- _About this task_
In exact form, please repeat the records from their opening line down to the line with "Switch to the Tokens tab", including that line.

──────── Records for this task

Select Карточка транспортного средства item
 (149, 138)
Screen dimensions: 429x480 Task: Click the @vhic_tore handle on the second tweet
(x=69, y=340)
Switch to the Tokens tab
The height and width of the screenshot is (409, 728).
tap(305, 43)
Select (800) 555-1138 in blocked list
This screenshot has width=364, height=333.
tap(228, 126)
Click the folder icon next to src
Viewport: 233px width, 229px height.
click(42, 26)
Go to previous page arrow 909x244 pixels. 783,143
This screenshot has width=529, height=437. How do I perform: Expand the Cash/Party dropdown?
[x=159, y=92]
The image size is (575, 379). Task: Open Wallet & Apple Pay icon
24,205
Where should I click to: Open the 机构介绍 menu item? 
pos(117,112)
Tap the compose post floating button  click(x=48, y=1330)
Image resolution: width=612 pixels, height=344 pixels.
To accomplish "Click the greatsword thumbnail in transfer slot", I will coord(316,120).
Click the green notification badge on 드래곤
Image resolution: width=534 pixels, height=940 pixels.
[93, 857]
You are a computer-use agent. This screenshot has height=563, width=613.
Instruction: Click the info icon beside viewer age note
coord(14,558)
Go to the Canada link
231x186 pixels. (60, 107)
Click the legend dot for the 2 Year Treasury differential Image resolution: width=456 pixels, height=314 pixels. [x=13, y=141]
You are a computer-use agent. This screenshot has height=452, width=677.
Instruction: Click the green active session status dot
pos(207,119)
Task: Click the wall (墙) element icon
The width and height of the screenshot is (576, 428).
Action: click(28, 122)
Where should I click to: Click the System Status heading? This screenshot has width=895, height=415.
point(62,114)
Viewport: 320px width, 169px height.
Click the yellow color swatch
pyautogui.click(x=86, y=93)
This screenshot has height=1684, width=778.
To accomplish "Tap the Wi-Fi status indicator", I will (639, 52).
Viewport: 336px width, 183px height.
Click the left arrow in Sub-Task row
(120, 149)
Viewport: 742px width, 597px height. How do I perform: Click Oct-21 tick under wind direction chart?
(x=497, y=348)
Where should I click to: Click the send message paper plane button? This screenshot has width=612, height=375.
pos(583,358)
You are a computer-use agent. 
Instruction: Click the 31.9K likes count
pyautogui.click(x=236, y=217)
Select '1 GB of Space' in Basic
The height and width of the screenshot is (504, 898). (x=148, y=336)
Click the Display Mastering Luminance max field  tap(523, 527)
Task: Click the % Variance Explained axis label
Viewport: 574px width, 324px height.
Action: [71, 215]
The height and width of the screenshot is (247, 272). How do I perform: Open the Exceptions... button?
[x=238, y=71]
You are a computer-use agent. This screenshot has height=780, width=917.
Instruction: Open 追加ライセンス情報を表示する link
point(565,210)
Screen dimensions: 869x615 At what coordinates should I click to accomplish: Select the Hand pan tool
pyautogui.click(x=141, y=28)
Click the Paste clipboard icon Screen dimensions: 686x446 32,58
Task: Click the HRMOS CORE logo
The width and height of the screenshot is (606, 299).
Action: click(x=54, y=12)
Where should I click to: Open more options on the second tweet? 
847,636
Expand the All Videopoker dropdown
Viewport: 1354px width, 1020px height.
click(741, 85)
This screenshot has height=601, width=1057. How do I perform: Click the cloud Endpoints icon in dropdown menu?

────────────────

- _Task output_
Select Карточка транспортного средства item
 (149, 138)
Screen dimensions: 429x480 Task: Click the @vhic_tore handle on the second tweet
(x=69, y=340)
Switch to the Tokens tab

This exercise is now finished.